**What you have to do:** Pick up the piece about family visits and a former mother-in-law, continuing from its last sentence.

I have spent a lot of time with family on this leg of the trip. Nevada, California, Oregon, Washington and Minnesota were all speckled with visits and catching up. I am blessed with a colorful heritage that I was born into and family that I married into. Seeing them all within a few months time has been enriching and eye-opening. My roots shape who I am, like it or not.
One of these visits was with my mother-in-law, Phyllis. She has taught me so much about exercise, staying fit, and having a positive attitude. She sings “alive, alert, awake, enthusiastic” in the morning and talks about her “growing edge” of the moment. Our growing edges seem to be coinciding perfectly right now. She, too, is following her intuition, and even asks her gut what clothes she should wear each day. She lost her husband a few years ago and chose to move into a retirement home early at 89 while she is completely fit and able, so as to never be a burden on her kids. She decided when to stop driving rather than have someone take the keys away. She is in control of her life. She plays games, does puzzles and helps friends. She walked over a mile with me and kept up in the hills, she takes the stairs instead of elevators, I want to be like her.
I am so grateful that she still loves me. Now that I have divorced her son it is a complicated thing negotiating my friendships with his side of the family. We spent 30 years together as relatives and friends, so losing them all was a grieving part of the divorce. What do I even call them, my “ex” in-laws? Can I still call my sister-in-law my sister-in-law when really she is no longer my sister-in-law? What are the official rules and titles?

**Provided data:**

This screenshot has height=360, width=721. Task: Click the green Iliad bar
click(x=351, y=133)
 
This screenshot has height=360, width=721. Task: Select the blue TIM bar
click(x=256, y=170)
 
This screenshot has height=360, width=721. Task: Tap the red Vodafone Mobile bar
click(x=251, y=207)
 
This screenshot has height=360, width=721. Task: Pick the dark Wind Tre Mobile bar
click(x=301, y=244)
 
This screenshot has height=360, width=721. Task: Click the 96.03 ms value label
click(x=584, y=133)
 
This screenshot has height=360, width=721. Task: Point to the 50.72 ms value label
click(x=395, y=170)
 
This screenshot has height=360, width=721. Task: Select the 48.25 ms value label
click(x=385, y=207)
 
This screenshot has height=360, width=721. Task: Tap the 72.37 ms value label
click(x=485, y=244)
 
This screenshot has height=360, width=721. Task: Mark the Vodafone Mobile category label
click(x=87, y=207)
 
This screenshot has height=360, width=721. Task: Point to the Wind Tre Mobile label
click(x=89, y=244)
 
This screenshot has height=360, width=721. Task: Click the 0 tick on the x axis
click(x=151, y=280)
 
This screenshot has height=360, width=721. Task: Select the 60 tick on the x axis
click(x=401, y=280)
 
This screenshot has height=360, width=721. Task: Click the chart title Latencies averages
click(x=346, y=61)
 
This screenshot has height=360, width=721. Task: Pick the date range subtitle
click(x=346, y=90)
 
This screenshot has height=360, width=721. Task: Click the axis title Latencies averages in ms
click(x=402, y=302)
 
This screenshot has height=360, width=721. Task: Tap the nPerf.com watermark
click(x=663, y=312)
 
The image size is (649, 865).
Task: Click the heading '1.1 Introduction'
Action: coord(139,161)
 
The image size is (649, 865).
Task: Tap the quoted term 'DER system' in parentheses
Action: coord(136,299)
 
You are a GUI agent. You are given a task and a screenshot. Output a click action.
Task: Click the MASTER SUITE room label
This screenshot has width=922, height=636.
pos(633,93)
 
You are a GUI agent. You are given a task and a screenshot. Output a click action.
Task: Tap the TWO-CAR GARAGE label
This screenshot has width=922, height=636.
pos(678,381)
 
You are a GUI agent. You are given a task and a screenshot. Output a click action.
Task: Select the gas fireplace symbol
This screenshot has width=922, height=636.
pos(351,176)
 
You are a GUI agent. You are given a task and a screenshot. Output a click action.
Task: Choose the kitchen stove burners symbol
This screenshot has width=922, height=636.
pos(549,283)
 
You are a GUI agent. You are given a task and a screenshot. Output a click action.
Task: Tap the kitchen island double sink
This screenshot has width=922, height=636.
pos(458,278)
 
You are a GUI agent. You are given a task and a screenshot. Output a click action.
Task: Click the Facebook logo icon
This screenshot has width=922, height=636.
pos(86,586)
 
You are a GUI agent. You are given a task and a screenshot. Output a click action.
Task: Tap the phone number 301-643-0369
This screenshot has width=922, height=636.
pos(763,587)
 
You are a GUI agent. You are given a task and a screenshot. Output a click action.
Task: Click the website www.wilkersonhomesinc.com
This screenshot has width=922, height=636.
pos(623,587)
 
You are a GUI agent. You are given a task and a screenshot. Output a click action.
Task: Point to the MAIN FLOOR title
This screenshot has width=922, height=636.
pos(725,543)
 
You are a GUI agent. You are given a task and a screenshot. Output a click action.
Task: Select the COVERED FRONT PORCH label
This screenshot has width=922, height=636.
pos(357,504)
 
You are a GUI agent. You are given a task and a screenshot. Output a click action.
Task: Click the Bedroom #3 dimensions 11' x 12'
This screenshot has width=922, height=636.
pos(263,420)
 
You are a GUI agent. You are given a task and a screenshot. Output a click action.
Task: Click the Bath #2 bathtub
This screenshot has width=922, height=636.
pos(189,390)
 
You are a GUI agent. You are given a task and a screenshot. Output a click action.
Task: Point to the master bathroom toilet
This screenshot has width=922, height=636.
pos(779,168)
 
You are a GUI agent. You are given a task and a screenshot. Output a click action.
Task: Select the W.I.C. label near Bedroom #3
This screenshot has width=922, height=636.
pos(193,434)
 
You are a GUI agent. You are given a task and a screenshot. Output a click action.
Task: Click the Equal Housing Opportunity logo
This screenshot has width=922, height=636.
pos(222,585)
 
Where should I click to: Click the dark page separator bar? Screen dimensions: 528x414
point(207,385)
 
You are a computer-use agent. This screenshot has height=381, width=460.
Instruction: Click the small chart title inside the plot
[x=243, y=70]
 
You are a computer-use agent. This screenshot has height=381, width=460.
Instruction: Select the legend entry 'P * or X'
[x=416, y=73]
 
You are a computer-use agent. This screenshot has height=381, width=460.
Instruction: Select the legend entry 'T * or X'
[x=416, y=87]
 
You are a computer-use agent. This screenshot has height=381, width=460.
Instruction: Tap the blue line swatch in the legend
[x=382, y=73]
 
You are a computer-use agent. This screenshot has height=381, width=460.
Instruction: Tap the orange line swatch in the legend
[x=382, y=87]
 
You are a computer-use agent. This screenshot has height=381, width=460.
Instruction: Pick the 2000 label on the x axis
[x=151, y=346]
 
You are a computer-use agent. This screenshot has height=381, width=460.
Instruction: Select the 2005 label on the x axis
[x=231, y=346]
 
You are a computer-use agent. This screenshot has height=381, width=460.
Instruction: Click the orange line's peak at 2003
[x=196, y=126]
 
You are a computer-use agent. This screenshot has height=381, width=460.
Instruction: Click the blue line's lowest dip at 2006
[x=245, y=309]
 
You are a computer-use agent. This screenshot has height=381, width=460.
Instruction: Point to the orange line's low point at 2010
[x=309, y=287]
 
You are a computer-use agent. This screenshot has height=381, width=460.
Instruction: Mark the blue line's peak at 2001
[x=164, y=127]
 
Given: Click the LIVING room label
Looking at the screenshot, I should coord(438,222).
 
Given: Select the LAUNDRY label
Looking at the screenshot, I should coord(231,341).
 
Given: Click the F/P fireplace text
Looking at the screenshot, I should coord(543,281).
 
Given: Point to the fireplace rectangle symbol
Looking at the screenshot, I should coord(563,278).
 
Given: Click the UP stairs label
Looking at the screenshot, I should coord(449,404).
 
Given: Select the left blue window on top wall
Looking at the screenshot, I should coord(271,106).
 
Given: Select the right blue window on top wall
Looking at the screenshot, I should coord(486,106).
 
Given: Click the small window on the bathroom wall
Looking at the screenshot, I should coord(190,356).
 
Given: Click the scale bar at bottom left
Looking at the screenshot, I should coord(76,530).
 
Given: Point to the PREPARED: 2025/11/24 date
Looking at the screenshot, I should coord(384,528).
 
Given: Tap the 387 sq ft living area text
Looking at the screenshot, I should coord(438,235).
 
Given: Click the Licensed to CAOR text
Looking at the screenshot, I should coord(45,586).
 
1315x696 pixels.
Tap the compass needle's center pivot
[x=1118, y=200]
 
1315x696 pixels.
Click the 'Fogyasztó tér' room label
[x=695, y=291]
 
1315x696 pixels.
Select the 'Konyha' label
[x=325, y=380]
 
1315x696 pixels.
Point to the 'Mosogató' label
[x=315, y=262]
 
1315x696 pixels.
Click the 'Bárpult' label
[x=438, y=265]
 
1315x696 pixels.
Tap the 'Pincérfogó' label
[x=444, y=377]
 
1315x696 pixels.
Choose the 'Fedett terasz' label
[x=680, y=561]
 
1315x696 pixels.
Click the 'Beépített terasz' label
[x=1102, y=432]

**In response:**
Thankfully we have never been concerned with what normal people do, so I am happy to report that they all still call me an in-law even though I am “out” of the family and for that I am extremely grateful.
Phyllis told me, “I hope you’ve given up those mistakes from the past and have moved on. You are a new person, don’t live with all the mistakes.” It was a gift, I am totally accepted by her even though I divorced her son. I love and miss her.Look around me I can see my life before me Running rings around the way it used to be I am older now I have more than what I wanted But I wish that I had started long before I did And there’s so much time to make up everywhere you turn Time we have wasted on the way So much water moving underneath the bridge So much love to make up everywhere you turn Love we have wasted on the way Let the water come and carry us away (Crosby, Stills and Nash- Wasted on the Way)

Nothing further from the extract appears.